== Entries provided ==
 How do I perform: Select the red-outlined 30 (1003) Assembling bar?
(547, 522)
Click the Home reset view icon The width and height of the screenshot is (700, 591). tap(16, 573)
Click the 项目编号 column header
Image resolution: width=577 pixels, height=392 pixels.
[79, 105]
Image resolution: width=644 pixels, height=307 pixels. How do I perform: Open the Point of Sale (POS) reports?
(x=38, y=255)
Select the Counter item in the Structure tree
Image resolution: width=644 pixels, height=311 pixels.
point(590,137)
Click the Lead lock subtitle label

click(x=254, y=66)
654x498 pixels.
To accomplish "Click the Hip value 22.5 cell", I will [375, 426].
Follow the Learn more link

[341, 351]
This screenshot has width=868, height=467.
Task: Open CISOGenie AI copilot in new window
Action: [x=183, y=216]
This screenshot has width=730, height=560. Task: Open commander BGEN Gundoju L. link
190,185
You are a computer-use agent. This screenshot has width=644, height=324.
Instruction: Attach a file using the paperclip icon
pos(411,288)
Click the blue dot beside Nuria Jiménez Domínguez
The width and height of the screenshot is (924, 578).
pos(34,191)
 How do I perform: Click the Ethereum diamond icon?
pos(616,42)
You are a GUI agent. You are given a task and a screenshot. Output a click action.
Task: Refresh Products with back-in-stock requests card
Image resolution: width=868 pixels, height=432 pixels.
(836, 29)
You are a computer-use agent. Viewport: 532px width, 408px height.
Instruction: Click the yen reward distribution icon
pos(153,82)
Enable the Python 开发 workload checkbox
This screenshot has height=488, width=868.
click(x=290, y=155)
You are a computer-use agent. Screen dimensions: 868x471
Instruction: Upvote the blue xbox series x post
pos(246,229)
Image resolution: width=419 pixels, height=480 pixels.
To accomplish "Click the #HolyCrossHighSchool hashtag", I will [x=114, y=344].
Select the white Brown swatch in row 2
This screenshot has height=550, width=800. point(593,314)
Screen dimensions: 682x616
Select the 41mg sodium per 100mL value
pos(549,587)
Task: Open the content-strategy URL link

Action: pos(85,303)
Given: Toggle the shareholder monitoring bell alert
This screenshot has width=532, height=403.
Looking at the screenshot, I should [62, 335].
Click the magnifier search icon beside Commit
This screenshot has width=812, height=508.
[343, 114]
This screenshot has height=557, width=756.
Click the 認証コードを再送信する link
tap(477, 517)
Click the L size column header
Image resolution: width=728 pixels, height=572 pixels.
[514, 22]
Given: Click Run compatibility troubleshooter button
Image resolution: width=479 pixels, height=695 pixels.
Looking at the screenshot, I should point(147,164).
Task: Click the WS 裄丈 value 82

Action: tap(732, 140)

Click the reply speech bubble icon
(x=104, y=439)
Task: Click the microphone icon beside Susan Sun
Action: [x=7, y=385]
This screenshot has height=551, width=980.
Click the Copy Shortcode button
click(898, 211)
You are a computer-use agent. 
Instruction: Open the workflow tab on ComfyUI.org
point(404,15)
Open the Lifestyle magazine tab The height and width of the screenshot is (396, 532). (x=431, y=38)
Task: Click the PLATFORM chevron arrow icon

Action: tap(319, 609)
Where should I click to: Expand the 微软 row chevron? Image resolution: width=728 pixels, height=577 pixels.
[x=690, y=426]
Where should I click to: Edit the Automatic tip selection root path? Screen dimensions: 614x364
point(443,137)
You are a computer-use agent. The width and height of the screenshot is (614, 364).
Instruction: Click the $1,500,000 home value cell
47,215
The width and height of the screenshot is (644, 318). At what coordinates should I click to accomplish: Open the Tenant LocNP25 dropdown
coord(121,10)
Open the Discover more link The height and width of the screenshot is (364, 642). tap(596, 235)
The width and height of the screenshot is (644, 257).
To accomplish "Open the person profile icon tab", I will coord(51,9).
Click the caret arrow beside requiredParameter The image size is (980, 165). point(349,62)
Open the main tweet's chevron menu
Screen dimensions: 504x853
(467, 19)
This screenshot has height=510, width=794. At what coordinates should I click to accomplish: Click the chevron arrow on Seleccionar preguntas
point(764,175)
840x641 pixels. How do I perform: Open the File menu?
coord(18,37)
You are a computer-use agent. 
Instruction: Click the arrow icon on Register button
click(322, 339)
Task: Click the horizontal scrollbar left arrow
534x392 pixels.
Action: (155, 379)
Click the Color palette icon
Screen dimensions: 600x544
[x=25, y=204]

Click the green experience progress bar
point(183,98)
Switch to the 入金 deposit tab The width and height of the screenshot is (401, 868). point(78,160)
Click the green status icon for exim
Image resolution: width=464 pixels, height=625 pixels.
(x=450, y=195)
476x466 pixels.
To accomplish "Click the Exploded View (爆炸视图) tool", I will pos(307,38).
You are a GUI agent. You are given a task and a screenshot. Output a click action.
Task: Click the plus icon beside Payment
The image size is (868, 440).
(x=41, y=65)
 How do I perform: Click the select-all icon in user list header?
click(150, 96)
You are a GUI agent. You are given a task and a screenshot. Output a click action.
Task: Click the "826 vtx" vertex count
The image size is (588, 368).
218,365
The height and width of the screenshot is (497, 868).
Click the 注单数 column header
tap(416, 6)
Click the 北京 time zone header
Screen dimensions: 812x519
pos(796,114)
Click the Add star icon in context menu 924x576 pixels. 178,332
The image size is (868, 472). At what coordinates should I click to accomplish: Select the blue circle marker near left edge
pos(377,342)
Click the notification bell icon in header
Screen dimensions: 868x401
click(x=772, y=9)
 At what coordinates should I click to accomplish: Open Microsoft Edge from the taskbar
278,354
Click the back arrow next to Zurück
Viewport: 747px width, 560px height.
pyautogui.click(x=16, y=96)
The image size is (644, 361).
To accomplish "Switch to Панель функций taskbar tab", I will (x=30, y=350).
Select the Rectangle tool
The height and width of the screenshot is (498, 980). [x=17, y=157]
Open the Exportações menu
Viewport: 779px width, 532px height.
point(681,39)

== Required work ==
The lines to return are those in the entries above that hold "will".

== Solution below ==
To accomplish "Click the Hip value 22.5 cell", I will [375, 426].
To accomplish "Click the #HolyCrossHighSchool hashtag", I will [x=114, y=344].
To accomplish "Open the person profile icon tab", I will coord(51,9).
To accomplish "Click the Exploded View (爆炸视图) tool", I will pos(307,38).
To accomplish "Switch to Панель функций taskbar tab", I will (x=30, y=350).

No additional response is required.